Diego se culpaba por no haberme creído al principio.
Yo me culpaba por haber cambiado las copas.
Los dos temíamos, en el fondo, que algo así nos hubiera roto para siempre.
Pero no fue así.
Meses después, en vez de la luna de miel en Italia que nunca hicimos, nos escapamos solos a una casita rural en la montaña. Sin prensa, sin móviles, sin redes. Solo libros, paseos, chimenea, silencio.
—Por primera vez desde la boda —me dijo Diego una noche, mirando el fuego—, siento que puedo respirar.
Yo también.
Tres años después del juicio, dimos un paso importante: nos mudamos.

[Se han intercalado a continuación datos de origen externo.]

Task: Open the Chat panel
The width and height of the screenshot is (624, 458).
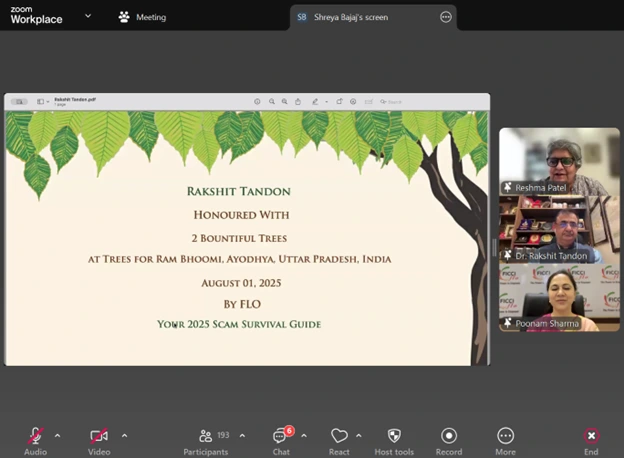Action: click(x=281, y=437)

No a otro país ni nada dramático. Solo a una ciudad más pequeña, a dos horas de donde había ocurrido todo. Lo suficiente para que nadie nos señalara en el supermercado, lo bastante cerca para seguir viendo a mi familia con facilidad.
Compramos una casa sencilla, con un pequeño jardín y una escuela pública buena en el barrio. No era una mansión ni una hacienda de bodas, pero era nuestra.
—Aquí empezamos de cero —dijo Diego la primera noche, sentado en el suelo del salón vacío, con las cajas alrededor—. Sin cámaras, sin titulares.
Andrés venía a visitarnos en vacaciones.
Nos contaba de sus prácticas con jóvenes en riesgo, de sus clases, de las cosas que aprendía.
—Quiero trabajar con chavales que han vivido violencia en casa, manipulación, control —decía—. Sé lo que es crecer con miedo a decepcionar a tus padres… y lo que es ver cómo se cae el teatro.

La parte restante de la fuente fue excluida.